Au Kenya, la chasse aux peaux à la fin des années 1970 peut avoir contribué à la baisse observée, bien que les données récentes suggèrent que la baisse continue dans ce pays est attribuable à un faible recrutement en raison de la faible survie juvénile. Ceci est le résultat de la concurrence pour les ressources – à la fois la nourriture et l’accès à l’eau – avec les populations pastorales et les animaux domestiques (Williams, 1998). Cependant, un faible niveau de chasse du Equus grevyi (Zebra de Grévy) pour la nourriture et, dans certaines régions, utilisations médicinales continue (Williams 2002, sous presse). En outre, l’approvisionnement en eau dans les rivières pérennes critiques a diminué, notamment dans la rivière Ewaso Ng’iro où la surexploitation de l’eau pour les systèmes d’irrigation a réduit le flux de saison sèche de la rivière de 90% au cours des trois dernières décennies (Williams 2002 dans la presse).

En Ethiopie, le meurtre de Equus grevyi (Zebra de Grévy) est la principale cause de la baisse (pers F. Kebede. Comm., 2007).

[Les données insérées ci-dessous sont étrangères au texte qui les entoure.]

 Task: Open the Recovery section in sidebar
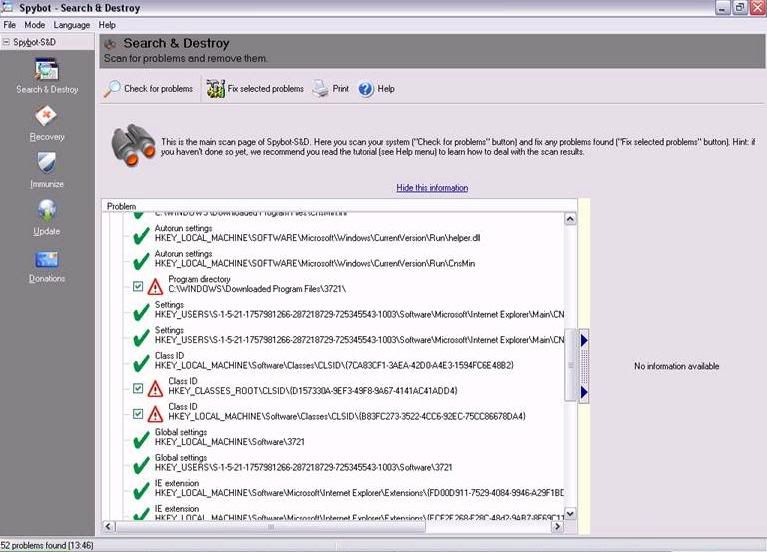(x=46, y=124)
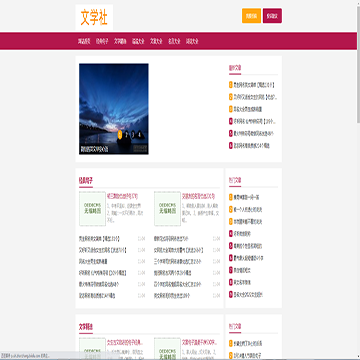The width and height of the screenshot is (360, 360).
Task: Click the page's vertical scrollbar thumb
Action: [358, 62]

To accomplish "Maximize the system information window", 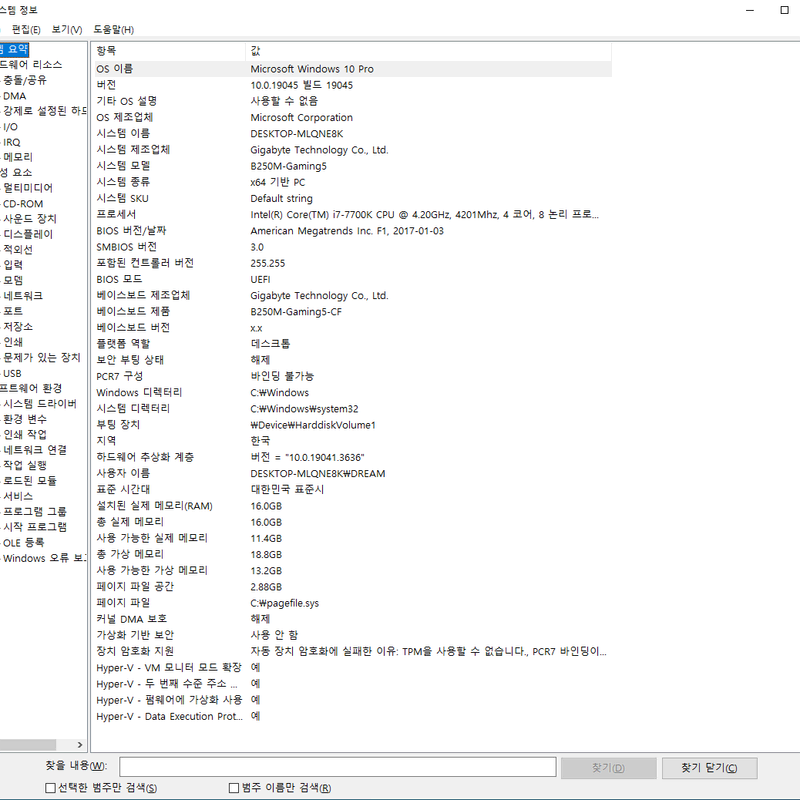I will click(784, 10).
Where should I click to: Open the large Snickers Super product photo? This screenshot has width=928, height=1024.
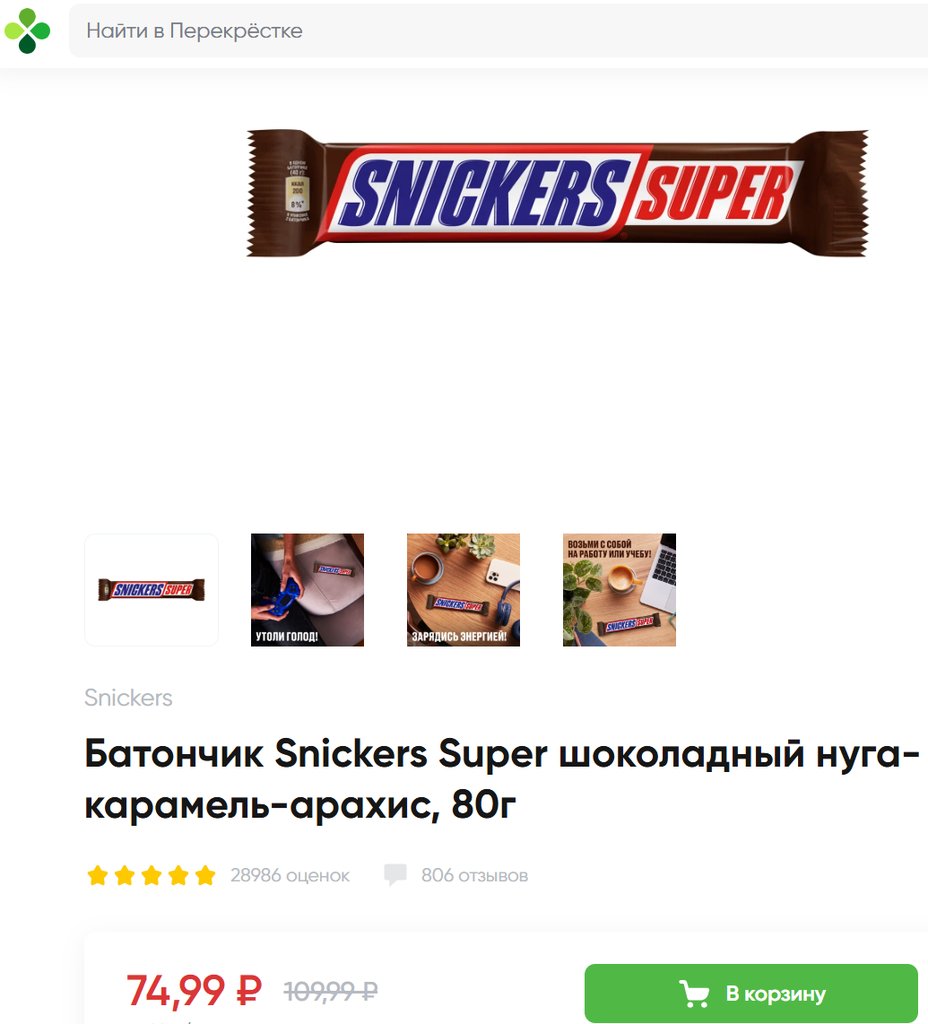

Récemment, Muoria et al. (2007) a enregistré une épidémie de charbon dans la région de Wamba du sud de Samburu, au Kenya, au cours de laquelle plus de 50 animaux ont succombé à la maladie.

À voir sur CITES Equus grevyi (Zebra de Grévy). Grévy est légalement protégé en Éthiopie, bien que la protection officielle ait été limitée. conservation à base communautaire a été plus efficace. Au Kenya, ils ont été protégés par une interdiction de la chasse depuis 1977. Alors que dans la conservation de la faune et de Loi sur la gestion No 376 de 1976 (Partie II de la première annexe), le Equus grevyi (Zebra de Grévy) a été répertorié comme un «Animal Game» (Williams, 2002); ils sont actuellement une confirmation du ‘Animal protégé «légalement au Kenya.

À l’heure actuelle, les zones protégées représentent moins de 0,5% de la gamme de Equus grevyi (Zebra de Grévy). En Ethiopie, les aires protégées sont nominales (Réserve Aldeghi faune, Yabello Sanctuary, Borana zone contrôlée Chasse et Chalbi Sanctuary). Au Kenya, le Buffalo Springs, Samburu, Shaba N.R. conservancies complexes et la faune des terres privées et communautaires à Isiolo, Samburu et Laikipia Plateau offrent une protection de base et cruciale de la population sud du Kenya de Equus grevyi (Zebra de Grévy) (Williams 2002). Sur le plateau de Laikipia, la protection et la concurrence réduite avec le bétail, ont vu les chiffres du Equus grevyi (Zebra de Grévy) hausse depuis ils ont élargi la première dans ce domaine dans les années 1970 (Williams, 2002 2013).

Le Kenya a récemment pris des mesures pour élaborer une stratégie nationale de conservation pour les Equus grevyi (Zebra de Grévy). L’Ethiopie a organisé deux ateliers sur le statut et la conservation de Equus grevyi (Zebra de Grévy). Recherche et conservation communautaire est en cours dans les trois domaines connus de la population.

Williams (2002) met en évidence plusieurs autres mesures de conservation axées sur les populations sauvages, impliquant: 1. Protection de l’approvisionnement en eau; 2. Gestion des aires protégées; 3. conservation communautaire; et 4. Suivi des nombres dans la nature.